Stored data
══════════════════════════════

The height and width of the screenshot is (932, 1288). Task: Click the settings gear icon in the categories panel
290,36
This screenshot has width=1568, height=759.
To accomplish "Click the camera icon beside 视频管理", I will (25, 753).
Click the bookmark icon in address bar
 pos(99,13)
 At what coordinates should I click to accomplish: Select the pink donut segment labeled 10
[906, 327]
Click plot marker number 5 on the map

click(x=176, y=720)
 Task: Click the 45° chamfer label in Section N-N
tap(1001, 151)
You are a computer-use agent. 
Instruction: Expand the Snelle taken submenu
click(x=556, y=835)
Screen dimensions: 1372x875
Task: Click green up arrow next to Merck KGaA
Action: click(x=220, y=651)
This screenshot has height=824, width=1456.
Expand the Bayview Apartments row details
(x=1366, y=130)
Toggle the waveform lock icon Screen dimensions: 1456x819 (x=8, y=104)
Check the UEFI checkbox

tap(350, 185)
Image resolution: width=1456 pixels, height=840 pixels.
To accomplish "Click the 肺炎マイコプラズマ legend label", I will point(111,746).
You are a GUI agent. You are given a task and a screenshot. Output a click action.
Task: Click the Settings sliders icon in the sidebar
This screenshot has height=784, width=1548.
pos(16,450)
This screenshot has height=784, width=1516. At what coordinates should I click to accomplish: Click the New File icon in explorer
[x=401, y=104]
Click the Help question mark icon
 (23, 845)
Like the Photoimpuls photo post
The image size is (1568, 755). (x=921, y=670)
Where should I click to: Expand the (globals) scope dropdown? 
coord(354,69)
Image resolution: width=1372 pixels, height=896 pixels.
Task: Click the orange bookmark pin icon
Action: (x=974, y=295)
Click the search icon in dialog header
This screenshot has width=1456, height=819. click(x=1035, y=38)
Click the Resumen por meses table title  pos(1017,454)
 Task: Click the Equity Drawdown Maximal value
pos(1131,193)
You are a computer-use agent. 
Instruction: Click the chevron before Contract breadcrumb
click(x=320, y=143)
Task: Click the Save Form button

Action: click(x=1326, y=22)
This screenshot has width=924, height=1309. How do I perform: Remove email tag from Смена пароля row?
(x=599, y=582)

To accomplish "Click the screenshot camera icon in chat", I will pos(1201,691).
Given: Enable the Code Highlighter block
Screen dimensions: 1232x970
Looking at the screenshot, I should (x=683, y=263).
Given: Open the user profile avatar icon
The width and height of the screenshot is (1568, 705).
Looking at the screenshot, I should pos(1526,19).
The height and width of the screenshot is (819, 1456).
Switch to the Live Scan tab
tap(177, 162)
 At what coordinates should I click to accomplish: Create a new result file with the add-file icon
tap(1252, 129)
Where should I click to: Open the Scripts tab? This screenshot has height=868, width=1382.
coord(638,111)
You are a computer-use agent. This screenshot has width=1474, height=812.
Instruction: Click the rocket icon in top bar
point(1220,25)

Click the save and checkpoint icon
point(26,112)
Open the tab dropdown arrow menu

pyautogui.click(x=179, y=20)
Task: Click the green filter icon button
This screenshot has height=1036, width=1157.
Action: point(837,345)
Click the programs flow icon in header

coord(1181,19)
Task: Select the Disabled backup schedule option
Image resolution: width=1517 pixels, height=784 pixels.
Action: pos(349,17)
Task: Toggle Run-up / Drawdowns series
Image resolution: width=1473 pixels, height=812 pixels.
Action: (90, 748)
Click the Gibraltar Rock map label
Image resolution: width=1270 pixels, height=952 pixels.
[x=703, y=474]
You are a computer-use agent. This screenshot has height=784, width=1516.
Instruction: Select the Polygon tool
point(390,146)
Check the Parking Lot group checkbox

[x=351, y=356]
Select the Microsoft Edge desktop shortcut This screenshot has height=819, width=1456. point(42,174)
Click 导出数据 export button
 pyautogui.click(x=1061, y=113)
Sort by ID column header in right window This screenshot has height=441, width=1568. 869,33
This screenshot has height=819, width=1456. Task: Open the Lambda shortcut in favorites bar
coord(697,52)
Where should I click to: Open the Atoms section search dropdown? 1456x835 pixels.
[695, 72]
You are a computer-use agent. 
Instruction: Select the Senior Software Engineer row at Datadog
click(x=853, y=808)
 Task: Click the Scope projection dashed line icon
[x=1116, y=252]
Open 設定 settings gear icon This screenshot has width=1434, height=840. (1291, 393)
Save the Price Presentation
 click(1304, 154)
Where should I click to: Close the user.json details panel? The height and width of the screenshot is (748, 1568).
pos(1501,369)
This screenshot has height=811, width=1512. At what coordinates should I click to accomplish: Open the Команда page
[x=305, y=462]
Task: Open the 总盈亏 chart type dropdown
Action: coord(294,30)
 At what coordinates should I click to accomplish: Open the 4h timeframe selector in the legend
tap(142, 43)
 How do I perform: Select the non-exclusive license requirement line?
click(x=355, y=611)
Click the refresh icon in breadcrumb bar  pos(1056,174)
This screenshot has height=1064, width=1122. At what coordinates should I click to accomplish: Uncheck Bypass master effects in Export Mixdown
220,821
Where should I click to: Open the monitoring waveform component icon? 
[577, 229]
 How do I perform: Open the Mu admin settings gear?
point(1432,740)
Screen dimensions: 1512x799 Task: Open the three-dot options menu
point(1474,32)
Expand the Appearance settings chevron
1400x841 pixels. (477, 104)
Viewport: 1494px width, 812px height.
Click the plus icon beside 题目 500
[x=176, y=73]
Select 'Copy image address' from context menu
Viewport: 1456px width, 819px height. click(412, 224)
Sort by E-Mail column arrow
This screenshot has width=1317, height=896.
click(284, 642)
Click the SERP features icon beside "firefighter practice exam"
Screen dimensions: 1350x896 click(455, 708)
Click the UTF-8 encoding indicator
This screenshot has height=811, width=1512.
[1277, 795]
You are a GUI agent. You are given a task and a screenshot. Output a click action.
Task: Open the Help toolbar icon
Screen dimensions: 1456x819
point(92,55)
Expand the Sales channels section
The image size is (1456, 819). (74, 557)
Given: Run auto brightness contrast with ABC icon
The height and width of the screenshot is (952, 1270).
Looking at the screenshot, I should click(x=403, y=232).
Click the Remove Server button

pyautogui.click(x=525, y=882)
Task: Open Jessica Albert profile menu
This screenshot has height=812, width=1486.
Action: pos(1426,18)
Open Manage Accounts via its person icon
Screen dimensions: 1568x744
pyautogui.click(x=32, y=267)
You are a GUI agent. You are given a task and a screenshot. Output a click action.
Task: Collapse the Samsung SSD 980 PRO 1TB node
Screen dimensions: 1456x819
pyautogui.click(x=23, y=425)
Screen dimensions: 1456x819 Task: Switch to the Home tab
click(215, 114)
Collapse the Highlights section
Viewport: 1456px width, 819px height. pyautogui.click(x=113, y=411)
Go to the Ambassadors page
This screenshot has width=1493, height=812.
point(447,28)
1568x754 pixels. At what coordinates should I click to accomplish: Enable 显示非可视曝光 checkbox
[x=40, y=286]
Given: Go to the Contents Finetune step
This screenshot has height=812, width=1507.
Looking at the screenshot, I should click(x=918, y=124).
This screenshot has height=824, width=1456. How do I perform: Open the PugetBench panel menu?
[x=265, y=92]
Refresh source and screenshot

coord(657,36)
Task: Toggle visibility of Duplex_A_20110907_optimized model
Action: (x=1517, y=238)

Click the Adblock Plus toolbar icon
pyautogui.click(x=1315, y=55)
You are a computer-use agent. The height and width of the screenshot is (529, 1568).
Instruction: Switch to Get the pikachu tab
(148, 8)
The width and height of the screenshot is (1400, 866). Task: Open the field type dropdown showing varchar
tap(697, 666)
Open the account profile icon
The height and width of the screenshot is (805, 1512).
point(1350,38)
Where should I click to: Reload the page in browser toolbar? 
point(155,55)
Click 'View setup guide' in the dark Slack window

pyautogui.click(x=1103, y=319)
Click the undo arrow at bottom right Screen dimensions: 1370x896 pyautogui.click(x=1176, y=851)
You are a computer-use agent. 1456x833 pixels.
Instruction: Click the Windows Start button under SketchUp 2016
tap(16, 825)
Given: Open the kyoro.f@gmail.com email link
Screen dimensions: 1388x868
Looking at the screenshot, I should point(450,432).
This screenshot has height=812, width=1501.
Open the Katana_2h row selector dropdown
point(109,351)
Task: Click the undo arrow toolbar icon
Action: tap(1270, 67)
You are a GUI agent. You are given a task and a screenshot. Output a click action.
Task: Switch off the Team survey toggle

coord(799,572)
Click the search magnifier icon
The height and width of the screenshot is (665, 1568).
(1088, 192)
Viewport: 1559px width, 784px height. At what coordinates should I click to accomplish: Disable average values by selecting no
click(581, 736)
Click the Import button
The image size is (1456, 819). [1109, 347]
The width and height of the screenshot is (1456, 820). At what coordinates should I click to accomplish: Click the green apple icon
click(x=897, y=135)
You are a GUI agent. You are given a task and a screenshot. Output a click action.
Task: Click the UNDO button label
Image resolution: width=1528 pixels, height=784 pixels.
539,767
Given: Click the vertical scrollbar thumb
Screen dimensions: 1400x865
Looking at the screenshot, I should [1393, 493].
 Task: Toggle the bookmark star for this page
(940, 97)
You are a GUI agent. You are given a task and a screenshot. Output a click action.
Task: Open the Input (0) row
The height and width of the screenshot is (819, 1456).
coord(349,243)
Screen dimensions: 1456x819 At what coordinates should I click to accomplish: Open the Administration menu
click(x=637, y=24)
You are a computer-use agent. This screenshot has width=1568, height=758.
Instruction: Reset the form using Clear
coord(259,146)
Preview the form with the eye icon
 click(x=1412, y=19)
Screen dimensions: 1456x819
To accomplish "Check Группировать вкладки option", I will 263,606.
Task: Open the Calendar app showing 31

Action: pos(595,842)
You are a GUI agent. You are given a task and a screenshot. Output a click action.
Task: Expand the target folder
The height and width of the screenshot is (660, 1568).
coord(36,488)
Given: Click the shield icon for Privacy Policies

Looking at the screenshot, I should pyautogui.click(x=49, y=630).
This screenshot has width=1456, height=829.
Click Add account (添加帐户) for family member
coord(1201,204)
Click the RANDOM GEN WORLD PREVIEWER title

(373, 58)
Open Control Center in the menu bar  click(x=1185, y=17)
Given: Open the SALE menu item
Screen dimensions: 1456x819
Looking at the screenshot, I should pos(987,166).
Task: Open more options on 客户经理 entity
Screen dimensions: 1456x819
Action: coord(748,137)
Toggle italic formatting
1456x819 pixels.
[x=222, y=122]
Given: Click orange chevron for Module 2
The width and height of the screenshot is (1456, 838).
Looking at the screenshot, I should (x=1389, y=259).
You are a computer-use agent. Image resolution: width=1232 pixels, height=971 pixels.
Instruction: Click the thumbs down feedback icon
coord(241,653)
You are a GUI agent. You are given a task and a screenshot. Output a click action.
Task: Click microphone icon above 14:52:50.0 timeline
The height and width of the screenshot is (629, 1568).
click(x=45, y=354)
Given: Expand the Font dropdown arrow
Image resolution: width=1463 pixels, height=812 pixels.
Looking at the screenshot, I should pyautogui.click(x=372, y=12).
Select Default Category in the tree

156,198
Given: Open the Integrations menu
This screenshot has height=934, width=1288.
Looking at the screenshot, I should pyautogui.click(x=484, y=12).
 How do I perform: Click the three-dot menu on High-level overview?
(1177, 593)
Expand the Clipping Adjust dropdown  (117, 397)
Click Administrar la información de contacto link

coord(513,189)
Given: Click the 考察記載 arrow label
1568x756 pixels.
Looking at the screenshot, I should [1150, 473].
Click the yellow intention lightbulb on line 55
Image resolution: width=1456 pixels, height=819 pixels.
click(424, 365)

══════════════════════════════

■ Exercise
Search the records for the word "profile" and return every line that holds it.

■ Final answer
Given: Open the user profile avatar icon
Task: Open Jessica Albert profile menu
Open the account profile icon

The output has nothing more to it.